DATA EXCERPTS
==*==
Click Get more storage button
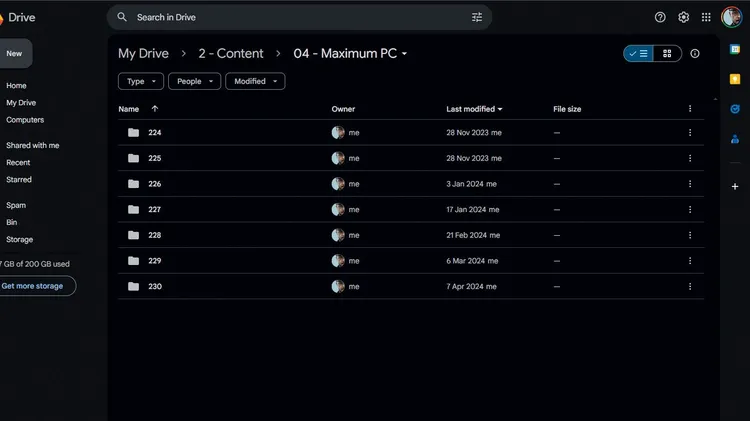[x=33, y=286]
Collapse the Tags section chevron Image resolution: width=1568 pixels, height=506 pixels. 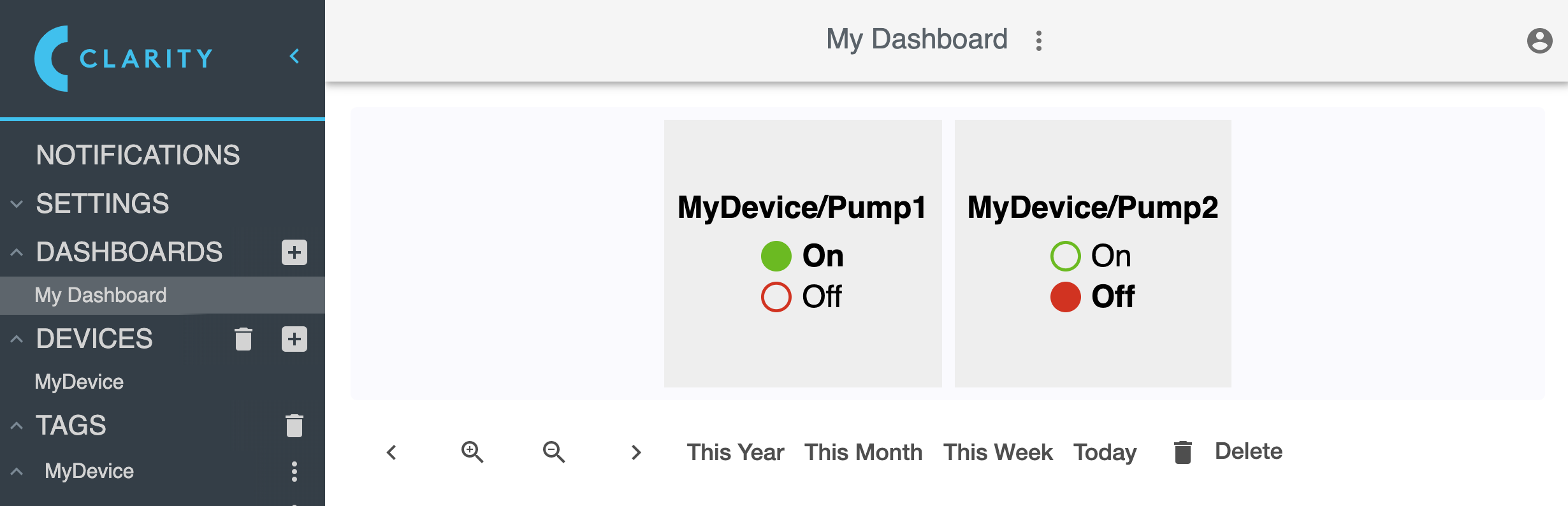17,426
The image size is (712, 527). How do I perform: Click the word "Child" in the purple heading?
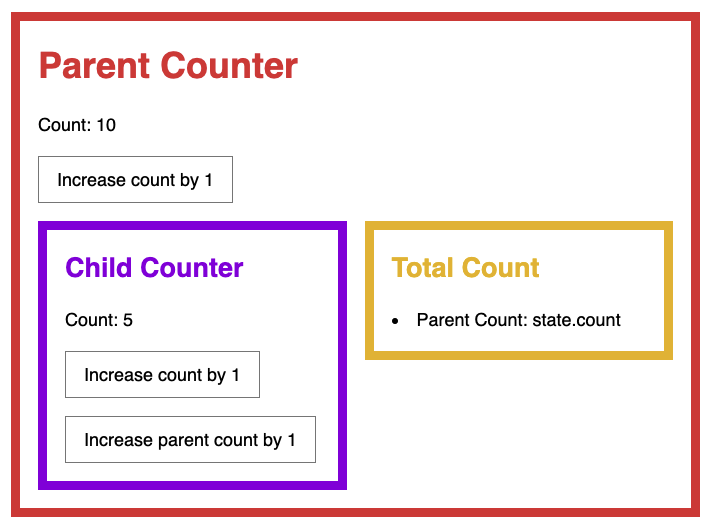point(98,268)

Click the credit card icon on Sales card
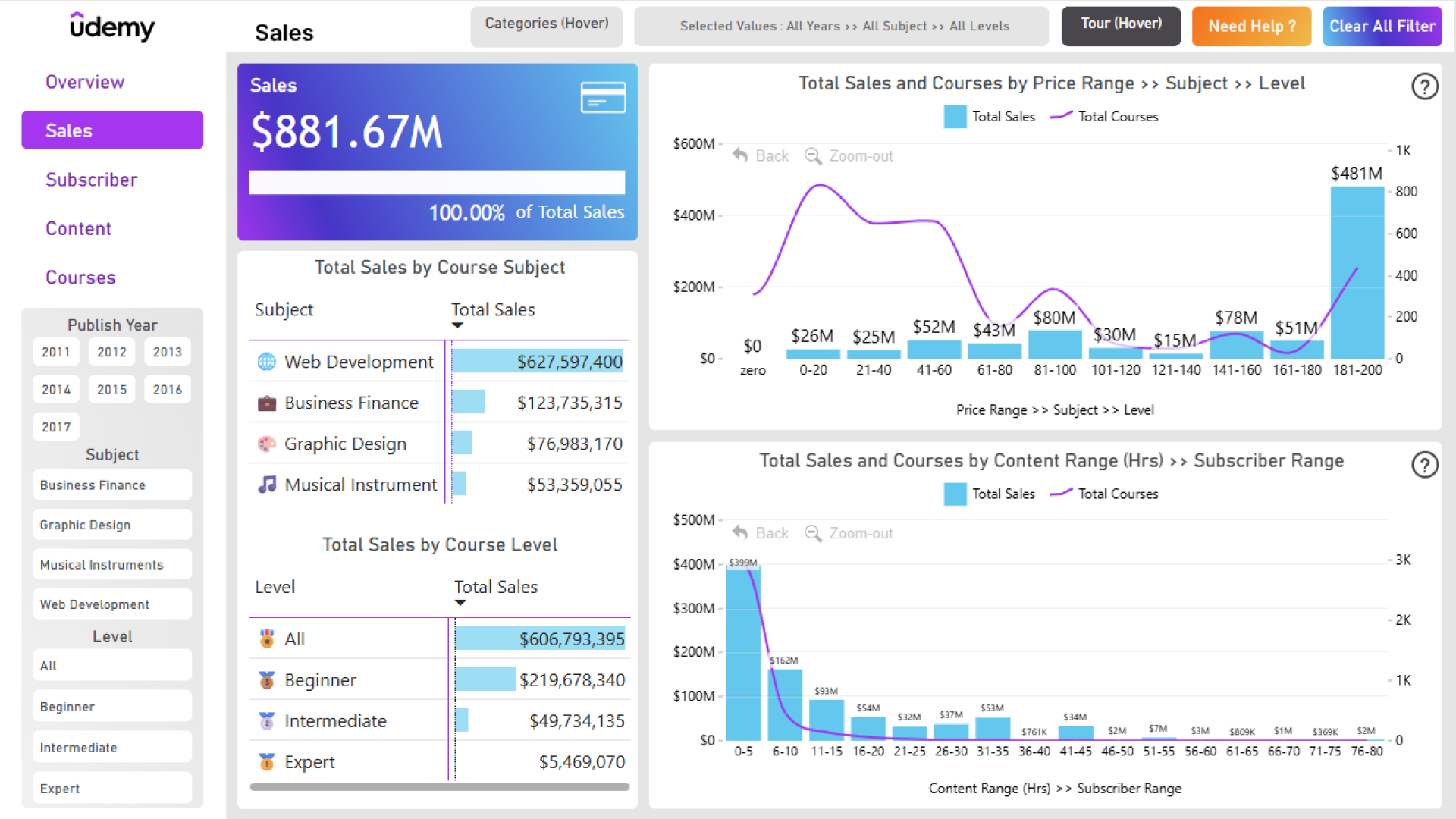[603, 97]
==*==
WHAT IS REQUIRED
Extract every line above that contains the word "Click", copying each such line in full.

THE RESULT
Click Get more storage button
The image size is (712, 527). How do I perform: Click the word "Child" in the purple heading?
Click the credit card icon on Sales card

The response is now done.